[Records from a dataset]

>>

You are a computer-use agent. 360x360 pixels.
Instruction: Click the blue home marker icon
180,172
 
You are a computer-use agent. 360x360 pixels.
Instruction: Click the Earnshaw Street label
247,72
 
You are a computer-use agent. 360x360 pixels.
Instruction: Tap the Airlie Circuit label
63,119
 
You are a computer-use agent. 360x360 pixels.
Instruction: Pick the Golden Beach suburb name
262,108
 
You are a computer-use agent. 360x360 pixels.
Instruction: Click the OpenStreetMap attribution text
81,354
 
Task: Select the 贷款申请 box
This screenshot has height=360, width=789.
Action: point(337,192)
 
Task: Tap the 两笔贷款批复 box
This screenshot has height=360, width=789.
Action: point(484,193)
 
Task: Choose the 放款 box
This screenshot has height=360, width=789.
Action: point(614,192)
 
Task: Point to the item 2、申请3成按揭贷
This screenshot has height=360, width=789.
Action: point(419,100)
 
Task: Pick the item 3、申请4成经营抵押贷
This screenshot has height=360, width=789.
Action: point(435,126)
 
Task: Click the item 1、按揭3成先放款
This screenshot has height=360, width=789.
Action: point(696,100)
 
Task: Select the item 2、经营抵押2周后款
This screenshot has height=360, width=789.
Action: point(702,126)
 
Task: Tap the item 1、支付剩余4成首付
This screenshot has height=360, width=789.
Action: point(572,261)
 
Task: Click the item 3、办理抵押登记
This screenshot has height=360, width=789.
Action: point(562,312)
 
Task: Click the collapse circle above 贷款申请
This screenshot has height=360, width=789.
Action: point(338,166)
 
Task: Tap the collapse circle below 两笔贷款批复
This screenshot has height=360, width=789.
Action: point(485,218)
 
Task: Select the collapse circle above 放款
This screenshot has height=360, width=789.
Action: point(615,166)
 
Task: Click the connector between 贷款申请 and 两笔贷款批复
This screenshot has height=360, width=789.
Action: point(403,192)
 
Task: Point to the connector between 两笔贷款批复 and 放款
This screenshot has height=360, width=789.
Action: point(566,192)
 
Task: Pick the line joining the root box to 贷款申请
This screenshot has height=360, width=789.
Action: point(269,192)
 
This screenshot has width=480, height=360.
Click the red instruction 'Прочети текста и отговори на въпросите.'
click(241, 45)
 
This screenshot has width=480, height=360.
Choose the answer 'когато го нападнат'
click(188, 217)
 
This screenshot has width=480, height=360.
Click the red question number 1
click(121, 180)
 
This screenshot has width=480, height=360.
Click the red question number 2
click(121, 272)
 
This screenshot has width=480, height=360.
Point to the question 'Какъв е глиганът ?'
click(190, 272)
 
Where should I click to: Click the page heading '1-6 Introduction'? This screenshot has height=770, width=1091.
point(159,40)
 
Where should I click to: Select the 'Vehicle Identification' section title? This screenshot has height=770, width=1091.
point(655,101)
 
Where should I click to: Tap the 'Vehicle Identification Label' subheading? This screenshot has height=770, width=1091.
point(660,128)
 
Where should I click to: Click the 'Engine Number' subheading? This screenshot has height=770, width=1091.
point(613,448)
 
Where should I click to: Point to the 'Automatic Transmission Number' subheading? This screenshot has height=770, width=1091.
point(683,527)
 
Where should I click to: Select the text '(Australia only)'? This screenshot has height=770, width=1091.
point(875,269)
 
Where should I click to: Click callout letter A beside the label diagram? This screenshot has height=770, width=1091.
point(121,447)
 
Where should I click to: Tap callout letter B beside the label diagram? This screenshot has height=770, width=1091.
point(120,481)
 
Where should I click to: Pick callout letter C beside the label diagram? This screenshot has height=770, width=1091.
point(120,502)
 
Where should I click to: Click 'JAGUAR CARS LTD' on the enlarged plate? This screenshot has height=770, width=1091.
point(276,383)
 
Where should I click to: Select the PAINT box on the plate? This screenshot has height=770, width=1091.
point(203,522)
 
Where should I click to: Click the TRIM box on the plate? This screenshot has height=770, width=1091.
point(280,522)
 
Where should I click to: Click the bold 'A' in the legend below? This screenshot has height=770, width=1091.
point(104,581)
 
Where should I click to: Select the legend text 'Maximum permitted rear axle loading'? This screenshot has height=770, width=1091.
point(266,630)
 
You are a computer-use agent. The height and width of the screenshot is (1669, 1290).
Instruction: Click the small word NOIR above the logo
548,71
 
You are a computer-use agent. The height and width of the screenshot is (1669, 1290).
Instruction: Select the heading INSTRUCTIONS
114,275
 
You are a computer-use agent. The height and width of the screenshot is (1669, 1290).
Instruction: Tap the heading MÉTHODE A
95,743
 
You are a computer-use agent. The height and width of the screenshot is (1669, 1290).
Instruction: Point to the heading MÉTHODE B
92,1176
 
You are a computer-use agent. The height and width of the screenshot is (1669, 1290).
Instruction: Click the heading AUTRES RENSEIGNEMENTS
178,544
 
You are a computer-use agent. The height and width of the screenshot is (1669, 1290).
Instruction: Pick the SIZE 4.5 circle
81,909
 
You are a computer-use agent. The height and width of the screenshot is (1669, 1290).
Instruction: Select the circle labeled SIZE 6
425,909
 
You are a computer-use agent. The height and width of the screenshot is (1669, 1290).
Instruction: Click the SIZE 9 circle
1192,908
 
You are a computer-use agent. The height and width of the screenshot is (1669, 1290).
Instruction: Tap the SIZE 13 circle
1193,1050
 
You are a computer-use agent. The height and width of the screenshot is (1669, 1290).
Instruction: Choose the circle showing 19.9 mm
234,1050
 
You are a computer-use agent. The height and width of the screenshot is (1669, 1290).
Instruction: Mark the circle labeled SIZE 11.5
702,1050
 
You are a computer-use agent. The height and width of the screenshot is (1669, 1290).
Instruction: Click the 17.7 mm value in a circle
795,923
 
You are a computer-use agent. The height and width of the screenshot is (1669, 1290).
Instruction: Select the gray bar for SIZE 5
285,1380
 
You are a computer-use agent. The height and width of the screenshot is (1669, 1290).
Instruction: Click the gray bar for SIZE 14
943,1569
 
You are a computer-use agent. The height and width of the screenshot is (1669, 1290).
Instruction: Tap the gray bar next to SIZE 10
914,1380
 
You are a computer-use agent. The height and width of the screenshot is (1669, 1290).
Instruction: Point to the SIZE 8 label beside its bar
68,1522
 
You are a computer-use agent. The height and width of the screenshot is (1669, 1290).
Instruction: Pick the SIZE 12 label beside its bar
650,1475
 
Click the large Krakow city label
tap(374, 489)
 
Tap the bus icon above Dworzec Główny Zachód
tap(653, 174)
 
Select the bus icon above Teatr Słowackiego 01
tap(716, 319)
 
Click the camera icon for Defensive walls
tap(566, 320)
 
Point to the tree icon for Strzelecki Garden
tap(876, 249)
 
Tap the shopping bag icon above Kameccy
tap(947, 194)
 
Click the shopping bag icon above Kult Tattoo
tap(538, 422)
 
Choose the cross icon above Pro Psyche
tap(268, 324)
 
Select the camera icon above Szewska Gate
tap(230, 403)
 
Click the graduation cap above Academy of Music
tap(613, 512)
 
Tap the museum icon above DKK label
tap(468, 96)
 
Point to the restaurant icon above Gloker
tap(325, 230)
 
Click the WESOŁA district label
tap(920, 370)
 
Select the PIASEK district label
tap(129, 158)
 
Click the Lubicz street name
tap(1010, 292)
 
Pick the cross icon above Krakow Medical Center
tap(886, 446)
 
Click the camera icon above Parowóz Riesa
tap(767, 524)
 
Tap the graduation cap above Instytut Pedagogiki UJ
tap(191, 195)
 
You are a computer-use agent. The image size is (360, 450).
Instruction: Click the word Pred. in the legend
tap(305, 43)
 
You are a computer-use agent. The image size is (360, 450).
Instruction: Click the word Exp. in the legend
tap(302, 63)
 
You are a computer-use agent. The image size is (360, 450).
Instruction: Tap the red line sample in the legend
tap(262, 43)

<<

Write out every one of the records above exactly as they appear, keeping each line unchanged.

You are a computer-use agent. 360x360 pixels.
Instruction: Click the blue home marker icon
180,172
 
You are a computer-use agent. 360x360 pixels.
Instruction: Click the Earnshaw Street label
247,72
 
You are a computer-use agent. 360x360 pixels.
Instruction: Tap the Airlie Circuit label
63,119
 
You are a computer-use agent. 360x360 pixels.
Instruction: Pick the Golden Beach suburb name
262,108
 
You are a computer-use agent. 360x360 pixels.
Instruction: Click the OpenStreetMap attribution text
81,354
 
Task: Select the 贷款申请 box
This screenshot has height=360, width=789.
Action: point(337,192)
 
Task: Tap the 两笔贷款批复 box
This screenshot has height=360, width=789.
Action: point(484,193)
 
Task: Choose the 放款 box
This screenshot has height=360, width=789.
Action: point(614,192)
 
Task: Point to the item 2、申请3成按揭贷
This screenshot has height=360, width=789.
Action: point(419,100)
 
Task: Pick the item 3、申请4成经营抵押贷
This screenshot has height=360, width=789.
Action: point(435,126)
 
Task: Click the item 1、按揭3成先放款
This screenshot has height=360, width=789.
Action: point(696,100)
 
Task: Select the item 2、经营抵押2周后款
This screenshot has height=360, width=789.
Action: point(702,126)
 
Task: Tap the item 1、支付剩余4成首付
This screenshot has height=360, width=789.
Action: point(572,261)
 
Task: Click the item 3、办理抵押登记
This screenshot has height=360, width=789.
Action: point(562,312)
 
Task: Click the collapse circle above 贷款申请
This screenshot has height=360, width=789.
Action: point(338,166)
 
Task: Tap the collapse circle below 两笔贷款批复
This screenshot has height=360, width=789.
Action: point(485,218)
 
Task: Select the collapse circle above 放款
This screenshot has height=360, width=789.
Action: point(615,166)
 
Task: Click the connector between 贷款申请 and 两笔贷款批复
This screenshot has height=360, width=789.
Action: point(403,192)
 
Task: Point to the connector between 两笔贷款批复 and 放款
This screenshot has height=360, width=789.
Action: point(566,192)
 
Task: Pick the line joining the root box to 贷款申请
This screenshot has height=360, width=789.
Action: point(269,192)
 
This screenshot has width=480, height=360.
Click the red instruction 'Прочети текста и отговори на въпросите.'
click(241, 45)
 
This screenshot has width=480, height=360.
Choose the answer 'когато го нападнат'
click(188, 217)
 
This screenshot has width=480, height=360.
Click the red question number 1
click(121, 180)
 
This screenshot has width=480, height=360.
Click the red question number 2
click(121, 272)
 
This screenshot has width=480, height=360.
Point to the question 'Какъв е глиганът ?'
click(190, 272)
 
Where should I click to: Click the page heading '1-6 Introduction'? This screenshot has height=770, width=1091.
point(159,40)
 
Where should I click to: Select the 'Vehicle Identification' section title? This screenshot has height=770, width=1091.
point(655,101)
 
Where should I click to: Tap the 'Vehicle Identification Label' subheading? This screenshot has height=770, width=1091.
point(660,128)
 
Where should I click to: Click the 'Engine Number' subheading? This screenshot has height=770, width=1091.
point(613,448)
 
Where should I click to: Point to the 'Automatic Transmission Number' subheading? This screenshot has height=770, width=1091.
point(683,527)
 
Where should I click to: Select the text '(Australia only)'? This screenshot has height=770, width=1091.
point(875,269)
 
Where should I click to: Click callout letter A beside the label diagram? This screenshot has height=770, width=1091.
point(121,447)
 
Where should I click to: Tap callout letter B beside the label diagram? This screenshot has height=770, width=1091.
point(120,481)
 
Where should I click to: Pick callout letter C beside the label diagram? This screenshot has height=770, width=1091.
point(120,502)
 
Where should I click to: Click 'JAGUAR CARS LTD' on the enlarged plate? This screenshot has height=770, width=1091.
point(276,383)
 
Where should I click to: Select the PAINT box on the plate? This screenshot has height=770, width=1091.
point(203,522)
 
Where should I click to: Click the TRIM box on the plate? This screenshot has height=770, width=1091.
point(280,522)
 
Where should I click to: Click the bold 'A' in the legend below? This screenshot has height=770, width=1091.
point(104,581)
 
Where should I click to: Select the legend text 'Maximum permitted rear axle loading'? This screenshot has height=770, width=1091.
point(266,630)
 
You are a computer-use agent. The height and width of the screenshot is (1669, 1290).
Instruction: Click the small word NOIR above the logo
548,71
 
You are a computer-use agent. The height and width of the screenshot is (1669, 1290).
Instruction: Select the heading INSTRUCTIONS
114,275
 
You are a computer-use agent. The height and width of the screenshot is (1669, 1290).
Instruction: Tap the heading MÉTHODE A
95,743
 
You are a computer-use agent. The height and width of the screenshot is (1669, 1290).
Instruction: Point to the heading MÉTHODE B
92,1176
 
You are a computer-use agent. The height and width of the screenshot is (1669, 1290).
Instruction: Click the heading AUTRES RENSEIGNEMENTS
178,544
 
You are a computer-use agent. The height and width of the screenshot is (1669, 1290).
Instruction: Pick the SIZE 4.5 circle
81,909
 
You are a computer-use agent. The height and width of the screenshot is (1669, 1290).
Instruction: Select the circle labeled SIZE 6
425,909
 
You are a computer-use agent. The height and width of the screenshot is (1669, 1290).
Instruction: Click the SIZE 9 circle
1192,908
 
You are a computer-use agent. The height and width of the screenshot is (1669, 1290).
Instruction: Tap the SIZE 13 circle
1193,1050
 
You are a computer-use agent. The height and width of the screenshot is (1669, 1290).
Instruction: Choose the circle showing 19.9 mm
234,1050
 
You are a computer-use agent. The height and width of the screenshot is (1669, 1290).
Instruction: Mark the circle labeled SIZE 11.5
702,1050
 
You are a computer-use agent. The height and width of the screenshot is (1669, 1290).
Instruction: Click the 17.7 mm value in a circle
795,923
 
You are a computer-use agent. The height and width of the screenshot is (1669, 1290).
Instruction: Select the gray bar for SIZE 5
285,1380
 
You are a computer-use agent. The height and width of the screenshot is (1669, 1290).
Instruction: Click the gray bar for SIZE 14
943,1569
 
You are a computer-use agent. The height and width of the screenshot is (1669, 1290).
Instruction: Tap the gray bar next to SIZE 10
914,1380
 
You are a computer-use agent. The height and width of the screenshot is (1669, 1290).
Instruction: Point to the SIZE 8 label beside its bar
68,1522
 
You are a computer-use agent. The height and width of the screenshot is (1669, 1290).
Instruction: Pick the SIZE 12 label beside its bar
650,1475
 
Click the large Krakow city label
tap(374, 489)
 
Tap the bus icon above Dworzec Główny Zachód
tap(653, 174)
 
Select the bus icon above Teatr Słowackiego 01
tap(716, 319)
 
Click the camera icon for Defensive walls
tap(566, 320)
 
Point to the tree icon for Strzelecki Garden
tap(876, 249)
 
Tap the shopping bag icon above Kameccy
tap(947, 194)
 
Click the shopping bag icon above Kult Tattoo
tap(538, 422)
 
Choose the cross icon above Pro Psyche
tap(268, 324)
 
Select the camera icon above Szewska Gate
tap(230, 403)
 
Click the graduation cap above Academy of Music
tap(613, 512)
 
Tap the museum icon above DKK label
tap(468, 96)
 
Point to the restaurant icon above Gloker
tap(325, 230)
 
Click the WESOŁA district label
tap(920, 370)
 
Select the PIASEK district label
tap(129, 158)
 
Click the Lubicz street name
tap(1010, 292)
 
Pick the cross icon above Krakow Medical Center
tap(886, 446)
 
Click the camera icon above Parowóz Riesa
tap(767, 524)
 
Tap the graduation cap above Instytut Pedagogiki UJ
tap(191, 195)
 
You are a computer-use agent. The image size is (360, 450).
Instruction: Click the word Pred. in the legend
tap(305, 43)
 
You are a computer-use agent. The image size is (360, 450).
Instruction: Click the word Exp. in the legend
tap(302, 63)
 
You are a computer-use agent. The image size is (360, 450).
Instruction: Tap the red line sample in the legend
tap(262, 43)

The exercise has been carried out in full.